Android P may have been the smoothest and most public beta the world’s dominant phone OS has yet enjoyed, but it isn't without its issues.
Bluetooth tweaks mean that Samsung's Gear watch app can't be used to configure a new smartwatch, The Register has discovered, with our testbed Pixel 2 repeatedly failing the procedure. Which is unfortunate: Google is tipped to be launching its first own-brand smartwatches this year, to revive interest in WearOS (Samsungs use a rival platform, Tizen).
Android 9 Pie is the most accessible Android beta programme yet, running on more devices than ever, with the public offered one-click access from May. However, few app makers have explicitly made their applications compatible with P, and the Gear app appears to be one of them.

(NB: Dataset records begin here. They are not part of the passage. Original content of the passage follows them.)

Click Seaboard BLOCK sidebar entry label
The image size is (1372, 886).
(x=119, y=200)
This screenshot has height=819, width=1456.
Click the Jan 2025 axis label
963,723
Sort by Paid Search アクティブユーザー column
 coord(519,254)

Meanwhile, Google has introduced a "convenience" feature that will alarm the security-conscious: connecting the user to a "trusted" Wi-Fi network without the user's knowledge. When a device is first set up, Android 8 Oreo asks for permission to scan for Wi-Fi and Bluetooth networks while these are explicitly turned off – to "improve location accuracy". In 9 Pie, the device goes one step further, and checks against a list of trusted networks maintained by Google, and then attaches the device to the network.
It can be turned off in the Wi-Fi preferences, but users aren't happy.
Microsoft ran into similar concerns when it enabled a feature it called "Data Sense" in Windows Phone 8 some years ago. As Bill Ray described here, the phone did something very similar – glomming on to known networks.
Later, Microsoft found itself in deeper water after Windows allowed contacts to receive (encrypted) Wi-Fi passwords for private networks. These are great conveniences, but in each instance, the device is doing something potentially dangerous that the user has not expressly allowed it to do.
We've asked Samsung and Google for comment. ®
The apocryphal phrase "DOS ain't done until Lotus won't run" is credited to Microsoft developers, and refers to the issues DOS applications encountered when rival memory extenders competed. It's mostly myth, but critics were on firmer ground when they found the lengths Microsoft went to ensure DR-DOS didn't run Windows well.